▶ The task
Pictures in the records below are skipped; the rest is copied exactly.

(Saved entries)
"""

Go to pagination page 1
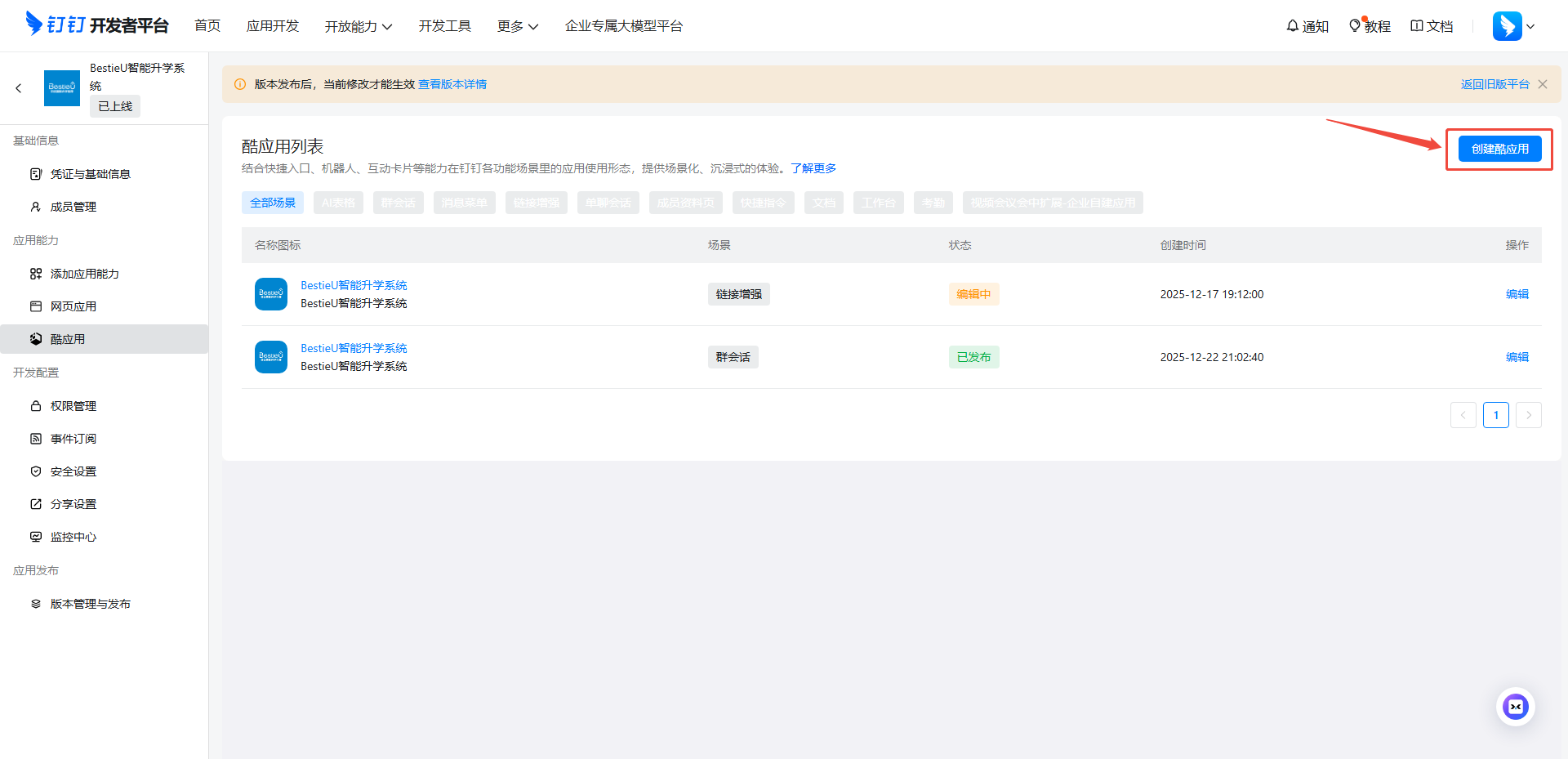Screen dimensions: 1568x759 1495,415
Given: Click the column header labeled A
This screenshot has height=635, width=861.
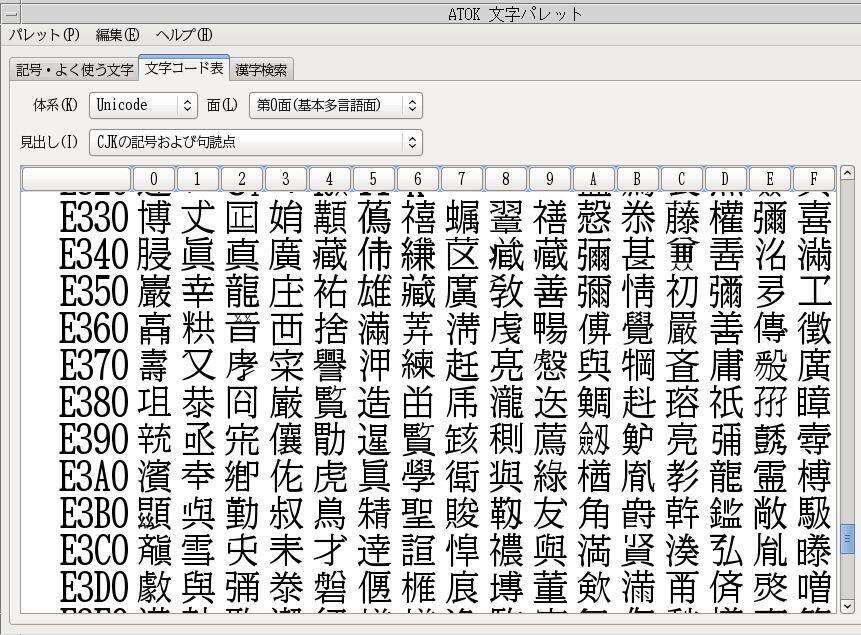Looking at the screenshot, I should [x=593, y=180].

"""

▶ Exercise result
Go to pagination page 1
Screen dimensions: 1568x759 1495,415
Given: Click the column header labeled A
This screenshot has height=635, width=861.
Looking at the screenshot, I should [x=593, y=180].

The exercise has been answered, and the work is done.